Die Unfallstelle in Böttstein mit der Blumenschale des OKs der Radsporttage Gippingen. Rechts Das tödlich verunglückte Opfer. (Archiv)

Tele M1

Vom 11. bis 14. Juni finden in Gippingen zum 52. Mal die Radsporttage statt. Es ist das Jahr 1 nach dem ersten tödlichen Unfall in der Geschichte des wichtigsten Aargauer Velorennens – ein Unfall, dessen Hergang bis heute nicht abschliessend geklärt scheint. Rückblick: Am Samstag, 16. Juni 2014, stürzen gegen 14.30 Uhr bei der Abfahrt nach Böttstein vier Teilnehmer eines Amateur-Rennens. Drei werden mittelschwer verletzt. Ein vierter erleidet so schwere Kopfverletzungen, dass er ins Spital geflogen werden muss. Dort stirbt der 36-jährige Zürcher, nur wenige Tage vor seiner geplanten Hochzeit.

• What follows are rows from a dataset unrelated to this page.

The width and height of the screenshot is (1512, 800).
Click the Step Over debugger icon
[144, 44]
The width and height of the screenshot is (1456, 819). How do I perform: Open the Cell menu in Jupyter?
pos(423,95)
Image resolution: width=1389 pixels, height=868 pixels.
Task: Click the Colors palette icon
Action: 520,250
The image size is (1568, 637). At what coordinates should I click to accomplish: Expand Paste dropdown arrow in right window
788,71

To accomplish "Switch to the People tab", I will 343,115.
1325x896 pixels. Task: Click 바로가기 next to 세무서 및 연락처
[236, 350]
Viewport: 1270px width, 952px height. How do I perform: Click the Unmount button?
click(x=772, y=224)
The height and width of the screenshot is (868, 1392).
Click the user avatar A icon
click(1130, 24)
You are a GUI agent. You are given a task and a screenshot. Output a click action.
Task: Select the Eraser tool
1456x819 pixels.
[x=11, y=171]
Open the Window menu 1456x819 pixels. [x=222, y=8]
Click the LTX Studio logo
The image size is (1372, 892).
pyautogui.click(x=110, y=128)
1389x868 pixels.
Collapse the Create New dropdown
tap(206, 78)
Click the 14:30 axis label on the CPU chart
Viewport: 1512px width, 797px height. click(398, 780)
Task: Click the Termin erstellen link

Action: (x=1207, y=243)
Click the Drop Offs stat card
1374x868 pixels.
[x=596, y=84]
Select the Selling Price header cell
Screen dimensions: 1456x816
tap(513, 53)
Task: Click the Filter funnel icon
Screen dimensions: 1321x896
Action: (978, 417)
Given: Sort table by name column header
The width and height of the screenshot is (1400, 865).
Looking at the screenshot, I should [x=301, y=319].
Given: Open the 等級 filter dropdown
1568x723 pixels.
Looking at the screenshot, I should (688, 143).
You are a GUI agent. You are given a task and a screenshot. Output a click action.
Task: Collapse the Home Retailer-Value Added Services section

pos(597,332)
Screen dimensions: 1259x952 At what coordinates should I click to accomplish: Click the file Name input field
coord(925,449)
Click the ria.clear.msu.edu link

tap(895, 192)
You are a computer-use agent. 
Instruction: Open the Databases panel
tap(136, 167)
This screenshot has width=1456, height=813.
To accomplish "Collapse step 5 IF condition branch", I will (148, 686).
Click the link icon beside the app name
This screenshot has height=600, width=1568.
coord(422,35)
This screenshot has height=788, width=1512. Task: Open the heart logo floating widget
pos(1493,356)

Noch am Samstagabend verhaftet die Polizei einen 50-jährigen Mann, ebenfalls aus dem Kanton Zürich. Es gebe Hinweise darauf, dass es zwischen zwei Teilnehmern zu einem Körperkontakt gekommen sei, worauf das spätere Opfer gestürzt sei, erklärt die Aargauer Staatsanwaltschaft. Ob die angebliche Berührung zufällig oder absichtlich geschah, sei Gegenstand der Ermittlungen. Die Staatsanwaltschaft eröffnet gegen den 50-Jährigen, der selber nicht gestürzt war, ein Strafverfahren wegen eventualvorsätzlicher Tötung, möglicherweise fahrlässiger Tötung sowie schwerer Körperverletzung. Zudem beantragt sie eine Untersuchungshaft von drei Monaten wegen Verdunkelungsgefahr. Dies lehnen das Zwangsmassnahmengericht und später auch das Obergericht ab.

Die Angehörigen eingeladen

Insgesamt war der Beschuldigte fünf Tage in Haft. Das bestätigt Fiona Strebel, Sprecherin der Aargauer Staatsanwaltschaft. Zum aktuellen Stand der Ermittlungen sagt sie nur so viel: «Das Verfahren ist noch hängig. Die Staatsanwaltschaft wird den Abschluss aktiv kommunizieren.»

Bei den Organisatoren der Radsporttage Gippingen hatte der erste tödliche Unfall in der 51-jährigen Renngeschichte tiefe Betroffenheit ausgelöst. Aus Pietätsgründen wurden alle Rennen des Folgetages abgesagt. Und auch dieses Jahr gehen die Organisatoren vom Velo-Club Gippingen nicht einfach zum Courant normal über: Zu Ehren des Verstorbenen wurde die Königsetappe der «Aare Rhein Classics» – 80,5 Kilometer und 1220 Höhenmeter – in «Felix Schultz Memorial Etappe» umbenannt. «Die Idee dazu kam schon relativ bald nach dem Unfall auf», sagt OK-Präsident René Huber. «Wir haben dann die Angehörigen des Fahrers gefragt, ob das für sie auch stimmen würde – und sie haben sich gefreut.» Eine Person aus dem Umfeld des Verstorbenen werde sogar als Preise für die Fahrer drei Uhren sponsern. Vor dem Start zur «Aare Rhein Classics» werde es zudem eine Gedenkminute geben, sagt Huber. Mit der Familie sei man in Kontakt, sie sei ebenfalls zum Rennen eingeladen.

Es lag nicht an der Sicherheit

Die Umbenennung der Etappe gilt nur für dieses Jahr, ab 2016 wird sie voraussichtlich wieder «Heavy-Etappe» heissen. Man wolle den Verstorbenen ehren und des tragischen Ereignisses gedenken, aber danach zum Alltag zurückfinden, sagt Huber. Der Unfall habe die Organisatoren des Grossanlasses – allesamt ehrenamtlich tätig – vor «eine grosse Prüfung» gestellt. «Im ersten Moment fragt man sich natürlich, ob ein Fehler bei der Streckensicherung passiert ist.» Jedoch: Mangelnde Sicherheitsvorkehrungen müssen sich die Veranstalter nicht vorwerfen lassen, das wurde rasch klar. «Die Organisation der Radsporttage Gippingen ist nicht Teil der Strafuntersuchung», betont denn auch der Medienverantwortliche, Roland Keller. Streckenführung, Sicherheit und Streckensicherung seien als «vorbildlich» beurteilt worden. Neben den über 30 Streckenposten sorgen Motorradfahrer, Polizei und Rettungskräfte für Sicherheit. «Nach dem tragischen Unfall waren die Blaulichtorganisationen innerhalb weniger Minuten vor Ort», sagt Keller. Der Dachverband Swiss Cycling habe das Hobbyrennen «Aare Rhein Classics» letztes Jahr zur besten Top-Tour der Saison gewählt. «Diese Auszeichnung bewertet neben der Organisation auch die Sicherheit und Sicherung. Dies verpflichtet uns, auch 2015 Radsporttage auf höchstem Niveau mit grösstmöglichen Sicherheitsvorkehrungen durchzuführen.»